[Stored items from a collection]
⟨
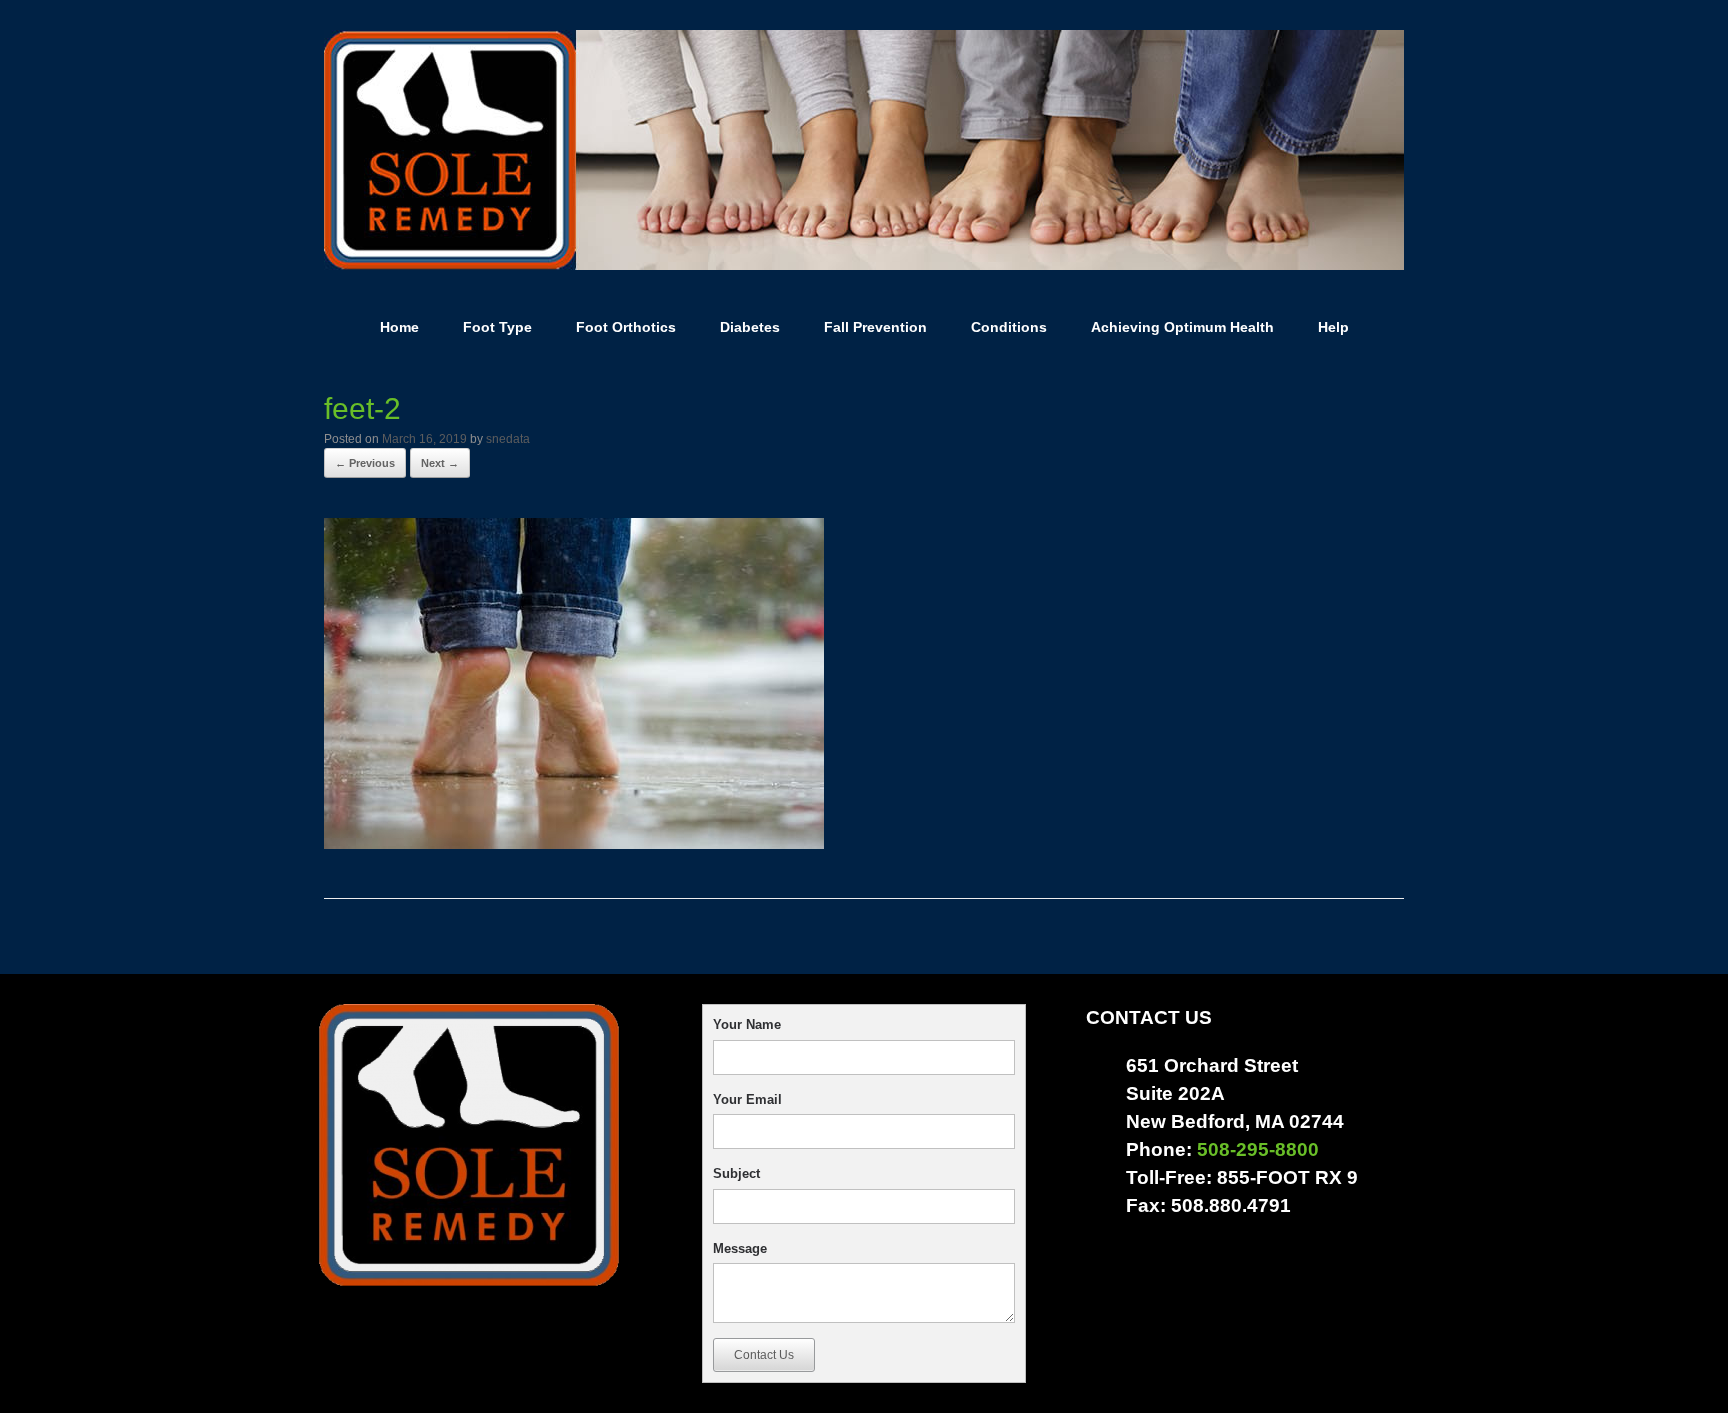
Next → (440, 463)
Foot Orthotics (626, 327)
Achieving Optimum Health (1182, 327)
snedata (508, 439)
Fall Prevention (875, 327)
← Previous (365, 463)
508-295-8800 (1258, 1149)
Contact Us (764, 1355)
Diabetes (750, 327)
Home (399, 327)
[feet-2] (574, 842)
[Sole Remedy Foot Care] (864, 150)
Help (1333, 327)
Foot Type (497, 327)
⟩
Exercise aim: Copy here each line of the preceding records with "Foot" in it.

Solution below:
Foot Orthotics (626, 327)
[Sole Remedy Foot Care] (864, 150)
Foot Type (497, 327)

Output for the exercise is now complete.